Saving a marriage takes the involvement of two people who are at a crossroads with nowhere left to turn. They feel helpless, confused, and lost. No matter what they do, they cannot seem to find the right key to unlock the door to a happier marriage. A marriage that is on the brink of divorce creates an open opportunity to bring the marriage back from the edge.
Finding out the reasons for a divorce is an ample opportunity to fix the problem. Most couples do not want a divorce in the beginning. What they are looking for is a way out of a situation that is not working. If a married couple had a key to open a locked door, they would use it. The key to any locked door of a marriage is communication.
Most couples have forgotten how to communicate with each other. The only things they have learned lately, is how to hurt each other. Most people know that words can be hurtful weapons, yet they continue to say hurtful things. There are many people who are saying the words, “help me save my marriage,” but during the next argument with their partner, they will continue down their same path of hurtful words.
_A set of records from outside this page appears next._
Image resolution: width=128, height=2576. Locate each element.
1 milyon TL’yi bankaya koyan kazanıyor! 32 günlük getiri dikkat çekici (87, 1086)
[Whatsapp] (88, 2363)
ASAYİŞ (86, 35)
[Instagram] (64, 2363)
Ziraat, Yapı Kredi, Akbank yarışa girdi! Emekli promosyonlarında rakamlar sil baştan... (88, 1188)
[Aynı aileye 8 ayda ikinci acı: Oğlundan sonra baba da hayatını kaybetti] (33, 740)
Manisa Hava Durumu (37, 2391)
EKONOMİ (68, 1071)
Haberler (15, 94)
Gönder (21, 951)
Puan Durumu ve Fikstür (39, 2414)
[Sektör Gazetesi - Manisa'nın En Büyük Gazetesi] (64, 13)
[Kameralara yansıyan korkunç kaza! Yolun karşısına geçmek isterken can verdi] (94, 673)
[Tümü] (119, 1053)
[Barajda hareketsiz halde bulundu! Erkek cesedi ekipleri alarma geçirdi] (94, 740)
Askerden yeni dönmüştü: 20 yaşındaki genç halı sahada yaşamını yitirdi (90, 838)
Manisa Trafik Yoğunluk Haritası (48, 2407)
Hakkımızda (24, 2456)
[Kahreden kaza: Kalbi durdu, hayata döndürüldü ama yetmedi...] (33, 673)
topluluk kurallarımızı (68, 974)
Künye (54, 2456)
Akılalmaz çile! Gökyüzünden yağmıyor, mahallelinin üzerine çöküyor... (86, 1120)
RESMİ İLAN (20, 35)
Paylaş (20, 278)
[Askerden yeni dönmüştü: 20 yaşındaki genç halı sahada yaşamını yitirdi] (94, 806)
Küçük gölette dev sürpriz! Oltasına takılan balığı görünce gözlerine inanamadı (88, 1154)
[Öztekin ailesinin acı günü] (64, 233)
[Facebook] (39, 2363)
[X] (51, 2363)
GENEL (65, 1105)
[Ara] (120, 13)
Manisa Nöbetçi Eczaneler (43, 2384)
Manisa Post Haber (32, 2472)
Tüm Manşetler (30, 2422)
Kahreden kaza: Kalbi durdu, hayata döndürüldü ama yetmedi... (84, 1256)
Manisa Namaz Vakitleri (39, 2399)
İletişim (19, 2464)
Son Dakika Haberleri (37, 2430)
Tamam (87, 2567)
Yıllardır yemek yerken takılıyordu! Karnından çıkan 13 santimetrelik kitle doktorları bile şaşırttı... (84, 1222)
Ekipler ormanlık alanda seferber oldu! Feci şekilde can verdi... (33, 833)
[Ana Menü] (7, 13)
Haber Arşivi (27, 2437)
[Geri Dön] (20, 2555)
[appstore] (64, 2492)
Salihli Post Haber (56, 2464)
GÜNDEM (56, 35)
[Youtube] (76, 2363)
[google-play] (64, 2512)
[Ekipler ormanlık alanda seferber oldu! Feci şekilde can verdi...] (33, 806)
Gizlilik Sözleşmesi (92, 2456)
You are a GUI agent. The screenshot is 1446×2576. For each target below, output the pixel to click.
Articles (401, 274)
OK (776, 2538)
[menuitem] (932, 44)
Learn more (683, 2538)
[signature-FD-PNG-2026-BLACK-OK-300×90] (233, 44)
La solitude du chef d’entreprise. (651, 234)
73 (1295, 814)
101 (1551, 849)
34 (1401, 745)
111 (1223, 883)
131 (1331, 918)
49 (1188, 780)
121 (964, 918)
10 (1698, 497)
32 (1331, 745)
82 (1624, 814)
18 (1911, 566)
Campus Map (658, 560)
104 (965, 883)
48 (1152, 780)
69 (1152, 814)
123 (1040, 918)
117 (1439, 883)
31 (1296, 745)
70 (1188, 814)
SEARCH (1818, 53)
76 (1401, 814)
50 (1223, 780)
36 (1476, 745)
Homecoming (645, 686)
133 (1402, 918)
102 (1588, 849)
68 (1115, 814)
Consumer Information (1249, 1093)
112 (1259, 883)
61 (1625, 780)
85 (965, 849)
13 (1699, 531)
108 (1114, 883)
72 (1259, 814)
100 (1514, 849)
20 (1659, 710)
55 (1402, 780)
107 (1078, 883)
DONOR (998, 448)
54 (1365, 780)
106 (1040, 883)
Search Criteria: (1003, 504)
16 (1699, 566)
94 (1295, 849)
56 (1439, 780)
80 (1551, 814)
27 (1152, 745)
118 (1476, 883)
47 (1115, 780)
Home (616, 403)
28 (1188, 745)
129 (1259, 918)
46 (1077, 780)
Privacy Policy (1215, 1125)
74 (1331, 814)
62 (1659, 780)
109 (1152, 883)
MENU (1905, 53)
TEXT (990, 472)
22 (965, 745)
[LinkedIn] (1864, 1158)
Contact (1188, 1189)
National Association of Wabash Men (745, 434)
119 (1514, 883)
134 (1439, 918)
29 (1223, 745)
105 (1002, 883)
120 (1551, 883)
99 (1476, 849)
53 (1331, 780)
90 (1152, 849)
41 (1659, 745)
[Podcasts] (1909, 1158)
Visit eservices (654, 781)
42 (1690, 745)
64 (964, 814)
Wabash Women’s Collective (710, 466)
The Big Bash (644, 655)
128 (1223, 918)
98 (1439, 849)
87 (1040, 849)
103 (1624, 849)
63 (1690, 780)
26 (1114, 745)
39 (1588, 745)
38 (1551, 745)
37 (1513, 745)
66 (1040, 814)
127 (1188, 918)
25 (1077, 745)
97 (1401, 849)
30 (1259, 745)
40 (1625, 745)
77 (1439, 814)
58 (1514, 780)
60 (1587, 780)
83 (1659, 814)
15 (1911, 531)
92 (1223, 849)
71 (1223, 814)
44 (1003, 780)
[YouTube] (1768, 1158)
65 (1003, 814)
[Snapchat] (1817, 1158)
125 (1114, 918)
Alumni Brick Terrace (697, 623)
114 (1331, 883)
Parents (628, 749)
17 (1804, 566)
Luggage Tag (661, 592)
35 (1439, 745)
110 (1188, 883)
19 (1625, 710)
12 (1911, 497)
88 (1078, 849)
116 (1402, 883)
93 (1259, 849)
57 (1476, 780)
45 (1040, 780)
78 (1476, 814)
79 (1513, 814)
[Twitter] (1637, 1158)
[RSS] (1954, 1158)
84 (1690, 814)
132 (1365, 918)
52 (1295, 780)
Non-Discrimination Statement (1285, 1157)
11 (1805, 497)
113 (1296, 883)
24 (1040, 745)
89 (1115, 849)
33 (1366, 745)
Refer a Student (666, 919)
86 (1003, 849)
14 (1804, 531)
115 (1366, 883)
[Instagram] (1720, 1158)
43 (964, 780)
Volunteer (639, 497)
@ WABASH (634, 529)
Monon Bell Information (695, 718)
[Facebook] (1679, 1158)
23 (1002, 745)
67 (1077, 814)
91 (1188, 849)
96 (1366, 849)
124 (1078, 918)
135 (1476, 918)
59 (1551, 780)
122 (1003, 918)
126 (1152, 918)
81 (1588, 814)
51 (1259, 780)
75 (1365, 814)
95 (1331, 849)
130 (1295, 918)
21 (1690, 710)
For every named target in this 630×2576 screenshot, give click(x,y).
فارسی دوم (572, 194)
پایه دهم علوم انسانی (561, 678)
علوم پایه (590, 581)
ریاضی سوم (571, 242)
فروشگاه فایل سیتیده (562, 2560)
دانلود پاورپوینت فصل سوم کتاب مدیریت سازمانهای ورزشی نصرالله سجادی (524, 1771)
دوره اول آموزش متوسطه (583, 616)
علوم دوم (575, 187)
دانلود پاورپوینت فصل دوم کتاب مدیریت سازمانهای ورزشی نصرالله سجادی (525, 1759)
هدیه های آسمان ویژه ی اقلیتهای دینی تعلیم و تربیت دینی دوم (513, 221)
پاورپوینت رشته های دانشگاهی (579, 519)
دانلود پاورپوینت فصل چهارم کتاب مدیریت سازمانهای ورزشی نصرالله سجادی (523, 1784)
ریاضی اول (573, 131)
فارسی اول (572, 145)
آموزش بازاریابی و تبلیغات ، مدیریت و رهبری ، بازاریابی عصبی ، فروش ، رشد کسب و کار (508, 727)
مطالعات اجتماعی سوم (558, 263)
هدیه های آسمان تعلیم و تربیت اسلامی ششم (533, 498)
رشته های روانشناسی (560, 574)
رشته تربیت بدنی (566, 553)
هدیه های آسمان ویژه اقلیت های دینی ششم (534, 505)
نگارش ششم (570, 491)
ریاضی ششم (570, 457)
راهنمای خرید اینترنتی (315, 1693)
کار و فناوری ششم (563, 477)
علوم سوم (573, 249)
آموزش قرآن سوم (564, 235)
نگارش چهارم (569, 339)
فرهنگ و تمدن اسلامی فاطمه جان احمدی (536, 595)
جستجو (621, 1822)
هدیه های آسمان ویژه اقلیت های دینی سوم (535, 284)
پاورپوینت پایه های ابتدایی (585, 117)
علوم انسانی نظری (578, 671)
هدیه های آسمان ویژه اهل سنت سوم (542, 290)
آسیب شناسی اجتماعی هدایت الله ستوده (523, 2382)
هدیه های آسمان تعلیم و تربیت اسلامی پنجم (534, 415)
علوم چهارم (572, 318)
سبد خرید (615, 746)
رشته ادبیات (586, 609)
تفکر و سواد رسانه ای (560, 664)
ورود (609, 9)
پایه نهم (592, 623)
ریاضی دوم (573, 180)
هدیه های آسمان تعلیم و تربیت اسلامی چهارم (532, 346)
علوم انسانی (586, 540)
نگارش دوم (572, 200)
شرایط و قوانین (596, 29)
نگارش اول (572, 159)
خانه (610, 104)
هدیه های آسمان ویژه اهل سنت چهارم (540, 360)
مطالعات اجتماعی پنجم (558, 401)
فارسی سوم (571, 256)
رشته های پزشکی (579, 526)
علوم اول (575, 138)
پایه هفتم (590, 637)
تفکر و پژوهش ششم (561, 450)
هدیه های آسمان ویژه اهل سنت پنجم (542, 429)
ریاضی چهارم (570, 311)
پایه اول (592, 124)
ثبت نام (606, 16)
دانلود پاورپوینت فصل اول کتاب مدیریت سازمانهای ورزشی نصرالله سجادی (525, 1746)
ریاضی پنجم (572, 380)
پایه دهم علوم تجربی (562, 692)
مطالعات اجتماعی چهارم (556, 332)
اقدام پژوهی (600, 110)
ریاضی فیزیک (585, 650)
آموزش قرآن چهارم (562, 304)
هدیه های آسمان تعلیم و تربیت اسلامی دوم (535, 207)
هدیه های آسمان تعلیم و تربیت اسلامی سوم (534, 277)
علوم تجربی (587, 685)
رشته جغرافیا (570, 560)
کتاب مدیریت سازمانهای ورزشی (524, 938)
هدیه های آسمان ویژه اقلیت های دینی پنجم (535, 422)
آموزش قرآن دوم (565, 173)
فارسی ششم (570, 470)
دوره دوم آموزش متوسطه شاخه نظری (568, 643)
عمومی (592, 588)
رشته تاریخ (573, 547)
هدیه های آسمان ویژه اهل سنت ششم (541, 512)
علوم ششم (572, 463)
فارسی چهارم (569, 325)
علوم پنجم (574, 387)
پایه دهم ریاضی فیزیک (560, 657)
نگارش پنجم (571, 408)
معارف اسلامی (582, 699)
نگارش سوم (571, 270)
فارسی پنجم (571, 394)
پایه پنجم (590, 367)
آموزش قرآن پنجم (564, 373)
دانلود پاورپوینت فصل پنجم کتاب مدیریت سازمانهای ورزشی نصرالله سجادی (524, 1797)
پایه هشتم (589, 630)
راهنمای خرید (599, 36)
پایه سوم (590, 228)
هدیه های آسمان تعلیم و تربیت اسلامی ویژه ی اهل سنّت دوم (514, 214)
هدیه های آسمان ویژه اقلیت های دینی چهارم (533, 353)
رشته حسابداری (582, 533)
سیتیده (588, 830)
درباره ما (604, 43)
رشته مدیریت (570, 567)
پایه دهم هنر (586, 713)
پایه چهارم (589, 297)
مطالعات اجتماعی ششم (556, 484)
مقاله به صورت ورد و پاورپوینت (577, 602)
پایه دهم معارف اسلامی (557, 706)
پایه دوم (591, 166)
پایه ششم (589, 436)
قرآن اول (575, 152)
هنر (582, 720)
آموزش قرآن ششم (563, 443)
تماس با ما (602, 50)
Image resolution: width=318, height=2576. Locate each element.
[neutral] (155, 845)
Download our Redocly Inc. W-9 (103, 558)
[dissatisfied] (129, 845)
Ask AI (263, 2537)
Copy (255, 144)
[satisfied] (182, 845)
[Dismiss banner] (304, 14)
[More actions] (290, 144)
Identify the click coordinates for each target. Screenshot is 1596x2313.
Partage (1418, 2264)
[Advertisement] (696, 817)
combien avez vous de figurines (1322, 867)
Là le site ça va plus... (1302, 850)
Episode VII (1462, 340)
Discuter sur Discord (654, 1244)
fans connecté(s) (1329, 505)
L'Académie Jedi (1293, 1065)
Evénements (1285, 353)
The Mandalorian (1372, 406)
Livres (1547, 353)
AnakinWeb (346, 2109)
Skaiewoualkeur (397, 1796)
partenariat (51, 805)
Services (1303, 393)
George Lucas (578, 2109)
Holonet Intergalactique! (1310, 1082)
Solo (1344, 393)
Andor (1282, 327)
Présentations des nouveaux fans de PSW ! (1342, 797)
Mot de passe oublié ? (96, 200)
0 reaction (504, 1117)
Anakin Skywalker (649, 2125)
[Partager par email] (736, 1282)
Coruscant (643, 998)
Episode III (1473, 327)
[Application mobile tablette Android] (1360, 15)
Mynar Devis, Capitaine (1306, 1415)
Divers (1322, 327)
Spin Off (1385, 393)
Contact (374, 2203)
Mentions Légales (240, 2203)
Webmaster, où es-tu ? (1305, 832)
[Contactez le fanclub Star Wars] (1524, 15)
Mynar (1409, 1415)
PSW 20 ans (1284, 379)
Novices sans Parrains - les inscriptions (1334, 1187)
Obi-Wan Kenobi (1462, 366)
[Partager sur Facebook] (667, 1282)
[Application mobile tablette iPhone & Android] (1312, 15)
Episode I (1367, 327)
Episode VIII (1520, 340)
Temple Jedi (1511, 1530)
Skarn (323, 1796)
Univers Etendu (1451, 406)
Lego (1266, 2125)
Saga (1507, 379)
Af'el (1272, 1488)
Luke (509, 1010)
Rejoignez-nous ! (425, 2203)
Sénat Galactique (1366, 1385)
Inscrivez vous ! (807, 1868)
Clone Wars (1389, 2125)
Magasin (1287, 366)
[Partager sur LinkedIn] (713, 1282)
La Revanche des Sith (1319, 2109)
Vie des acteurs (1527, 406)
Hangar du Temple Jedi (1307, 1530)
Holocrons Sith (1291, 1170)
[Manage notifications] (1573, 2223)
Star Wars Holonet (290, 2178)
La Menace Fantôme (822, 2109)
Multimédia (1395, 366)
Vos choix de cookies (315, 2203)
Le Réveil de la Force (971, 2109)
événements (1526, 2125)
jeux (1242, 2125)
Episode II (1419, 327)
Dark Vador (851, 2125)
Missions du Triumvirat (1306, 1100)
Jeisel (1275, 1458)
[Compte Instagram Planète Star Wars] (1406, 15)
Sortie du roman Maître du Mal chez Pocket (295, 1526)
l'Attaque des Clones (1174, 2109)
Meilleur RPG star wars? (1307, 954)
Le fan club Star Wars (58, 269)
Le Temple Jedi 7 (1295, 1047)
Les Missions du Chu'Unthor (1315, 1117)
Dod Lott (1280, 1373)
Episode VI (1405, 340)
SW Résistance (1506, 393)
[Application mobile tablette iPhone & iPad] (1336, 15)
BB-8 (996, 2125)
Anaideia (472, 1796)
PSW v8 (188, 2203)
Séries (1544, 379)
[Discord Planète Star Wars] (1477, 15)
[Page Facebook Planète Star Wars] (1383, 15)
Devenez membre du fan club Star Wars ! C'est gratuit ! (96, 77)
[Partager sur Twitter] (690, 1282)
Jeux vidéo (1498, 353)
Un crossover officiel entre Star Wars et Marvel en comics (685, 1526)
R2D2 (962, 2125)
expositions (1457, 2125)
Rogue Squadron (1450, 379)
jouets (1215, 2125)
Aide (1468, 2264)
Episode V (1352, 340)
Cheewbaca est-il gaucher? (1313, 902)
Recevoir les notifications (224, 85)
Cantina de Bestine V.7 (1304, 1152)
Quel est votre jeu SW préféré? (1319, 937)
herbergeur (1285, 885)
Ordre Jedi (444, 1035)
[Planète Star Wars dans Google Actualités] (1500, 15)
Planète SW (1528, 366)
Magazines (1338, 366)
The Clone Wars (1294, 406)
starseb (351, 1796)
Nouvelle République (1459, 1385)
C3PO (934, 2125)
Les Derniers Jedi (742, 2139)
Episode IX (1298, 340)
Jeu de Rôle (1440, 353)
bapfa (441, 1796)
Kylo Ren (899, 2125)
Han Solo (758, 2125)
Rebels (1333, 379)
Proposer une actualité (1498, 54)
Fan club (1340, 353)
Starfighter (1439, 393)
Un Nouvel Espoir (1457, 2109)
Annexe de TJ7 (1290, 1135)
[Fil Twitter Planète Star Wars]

People who are having problems in their marriage may feel like the answer to their ongoing conflicts are elusive. The main problem is that most people are too close to their situation. They need a chance to stand back and look at their marriage in a more objective way. They need to use words like, “I was hurt when you said this to me,” instead of using words, such as “you hurt me when you said that.” When a person uses the word ‘you,” in an argument, they are instantly putting the other person on the defense. They feel as if they are being accused, judged, and attacked.
Learning to communicate in a marriage is crucial. Learning how to talk to each other without turning the discussion into an argument is also important. Both parties need to constantly check themselves as they are talking to their significant other. Staying alert through a discussion, and watching how their partner reacts to certain things that they say, will help them to know when that part of a discussion is going to get them nowhere. Finding what works, is the key. Getting rid of what does not work will open the door ever so slightly. Keeping their expectations to a minimum will open the door the rest of the way.